University of Waterloo

Abstract

Amidst the global rise of resistance against crises and discontent, space performs an elementary role in pursuing changes to the status quo. Hong Kong’s administrative boundaries have been in continuous shifts throughout the process of British occupation and now from the impending expiration of the city’s Special Administrative Region status in 2047. Between appearing and disappearing borders, Hong Kong is suspended in entangled states of impermanence. Increasingly, political mechanisms are proposed to diminish the city’s border with China. The Extradition Law Amendment Bill introduced in 2019 is one of the latest examples of such a mechanism that challenges the threshold and identity of Hong Kong. This thesis studies the Anti-Extradition Law Amendment Bill Movement by contextualizing its spatial practices within Hong Kong’s spatial narrative and postcolonial identity.
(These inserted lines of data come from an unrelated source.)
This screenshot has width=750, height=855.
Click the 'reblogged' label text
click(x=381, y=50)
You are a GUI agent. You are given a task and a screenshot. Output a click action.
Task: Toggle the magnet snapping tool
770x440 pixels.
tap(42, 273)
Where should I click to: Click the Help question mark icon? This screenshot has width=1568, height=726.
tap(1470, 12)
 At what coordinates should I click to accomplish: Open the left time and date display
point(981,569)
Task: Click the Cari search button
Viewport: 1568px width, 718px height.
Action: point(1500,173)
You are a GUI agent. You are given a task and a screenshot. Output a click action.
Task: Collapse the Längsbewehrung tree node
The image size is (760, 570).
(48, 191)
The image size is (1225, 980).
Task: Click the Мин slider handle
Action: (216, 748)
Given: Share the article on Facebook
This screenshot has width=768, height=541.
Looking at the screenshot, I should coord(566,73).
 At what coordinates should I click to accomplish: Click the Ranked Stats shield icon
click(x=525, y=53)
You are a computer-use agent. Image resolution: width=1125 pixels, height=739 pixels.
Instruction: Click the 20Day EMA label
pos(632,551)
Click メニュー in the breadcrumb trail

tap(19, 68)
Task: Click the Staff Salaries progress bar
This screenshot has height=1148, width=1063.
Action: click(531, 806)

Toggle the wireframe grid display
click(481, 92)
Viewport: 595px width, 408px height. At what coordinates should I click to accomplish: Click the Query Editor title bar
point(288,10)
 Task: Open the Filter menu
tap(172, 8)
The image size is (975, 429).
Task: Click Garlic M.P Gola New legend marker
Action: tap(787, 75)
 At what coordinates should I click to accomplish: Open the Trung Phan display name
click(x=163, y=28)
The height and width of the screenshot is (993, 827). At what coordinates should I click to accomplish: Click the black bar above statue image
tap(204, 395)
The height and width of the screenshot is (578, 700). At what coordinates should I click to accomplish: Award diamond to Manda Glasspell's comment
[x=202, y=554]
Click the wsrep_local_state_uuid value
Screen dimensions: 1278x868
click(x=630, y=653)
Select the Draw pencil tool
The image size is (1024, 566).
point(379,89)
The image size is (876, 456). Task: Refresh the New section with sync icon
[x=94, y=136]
In the opening chapter, this thesis correlates the latest social movement with the city’s physical and legislative borders, highlighting the spatial implications of the proposed extradition law. The following chapter positions the movement and the proposed legislation as a border within the chronology of Hong Kong’s historical protests, highlighting the continuity of spatial practices by both the state and the people of Hong Kong. Finally, the Movement is dissected to understand specific mechanisms used as counter-borders for challenging control in politicized spaces. Through this investigation, this research intends to highlight the inherent intertwined relationship between space, control and time in the pursuit of societal change.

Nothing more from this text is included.